[Dataset records]
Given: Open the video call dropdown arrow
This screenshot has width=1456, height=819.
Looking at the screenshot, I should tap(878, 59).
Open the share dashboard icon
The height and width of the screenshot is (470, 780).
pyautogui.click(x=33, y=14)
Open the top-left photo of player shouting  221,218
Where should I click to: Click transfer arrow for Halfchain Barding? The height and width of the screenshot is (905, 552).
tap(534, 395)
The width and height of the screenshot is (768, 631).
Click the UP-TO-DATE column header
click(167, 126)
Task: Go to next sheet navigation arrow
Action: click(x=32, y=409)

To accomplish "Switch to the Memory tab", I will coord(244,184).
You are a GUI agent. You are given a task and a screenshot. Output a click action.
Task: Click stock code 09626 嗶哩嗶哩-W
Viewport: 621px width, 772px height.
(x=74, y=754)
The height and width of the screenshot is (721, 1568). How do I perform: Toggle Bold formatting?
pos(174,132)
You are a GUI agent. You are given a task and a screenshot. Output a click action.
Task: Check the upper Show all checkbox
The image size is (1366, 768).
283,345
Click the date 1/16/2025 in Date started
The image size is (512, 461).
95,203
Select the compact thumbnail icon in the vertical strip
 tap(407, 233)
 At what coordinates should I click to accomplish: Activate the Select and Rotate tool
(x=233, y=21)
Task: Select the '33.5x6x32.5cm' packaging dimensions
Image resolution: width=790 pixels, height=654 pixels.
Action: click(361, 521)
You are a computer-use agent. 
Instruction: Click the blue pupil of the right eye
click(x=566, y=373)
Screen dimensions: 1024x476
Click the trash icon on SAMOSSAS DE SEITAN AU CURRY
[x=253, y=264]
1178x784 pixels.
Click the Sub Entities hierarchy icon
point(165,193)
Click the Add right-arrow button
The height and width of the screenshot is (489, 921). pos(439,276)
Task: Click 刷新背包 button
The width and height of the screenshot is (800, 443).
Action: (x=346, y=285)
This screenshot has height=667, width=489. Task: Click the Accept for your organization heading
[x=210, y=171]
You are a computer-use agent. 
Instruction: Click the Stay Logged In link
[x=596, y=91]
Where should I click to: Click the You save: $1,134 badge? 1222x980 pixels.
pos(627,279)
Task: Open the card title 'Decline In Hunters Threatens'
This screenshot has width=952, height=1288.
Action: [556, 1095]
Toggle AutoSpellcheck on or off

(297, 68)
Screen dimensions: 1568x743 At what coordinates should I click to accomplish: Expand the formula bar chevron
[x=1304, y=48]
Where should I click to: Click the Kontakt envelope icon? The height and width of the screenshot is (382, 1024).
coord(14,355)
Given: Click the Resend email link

Task item
Both end lines included, restate word for word the lines above from the line with "Click the UP-TO-DATE column header" to the line with "Screen dimensions: 1024x476", and nothing else.

Exercise output
Click the UP-TO-DATE column header
click(167, 126)
Task: Go to next sheet navigation arrow
Action: click(x=32, y=409)

To accomplish "Switch to the Memory tab", I will coord(244,184).
You are a GUI agent. You are given a task and a screenshot. Output a click action.
Task: Click stock code 09626 嗶哩嗶哩-W
Viewport: 621px width, 772px height.
(x=74, y=754)
The height and width of the screenshot is (721, 1568). How do I perform: Toggle Bold formatting?
pos(174,132)
You are a GUI agent. You are given a task and a screenshot. Output a click action.
Task: Check the upper Show all checkbox
The image size is (1366, 768).
283,345
Click the date 1/16/2025 in Date started
The image size is (512, 461).
95,203
Select the compact thumbnail icon in the vertical strip
 tap(407, 233)
 At what coordinates should I click to accomplish: Activate the Select and Rotate tool
(x=233, y=21)
Task: Select the '33.5x6x32.5cm' packaging dimensions
Image resolution: width=790 pixels, height=654 pixels.
Action: click(361, 521)
You are a computer-use agent. 
Instruction: Click the blue pupil of the right eye
click(x=566, y=373)
Screen dimensions: 1024x476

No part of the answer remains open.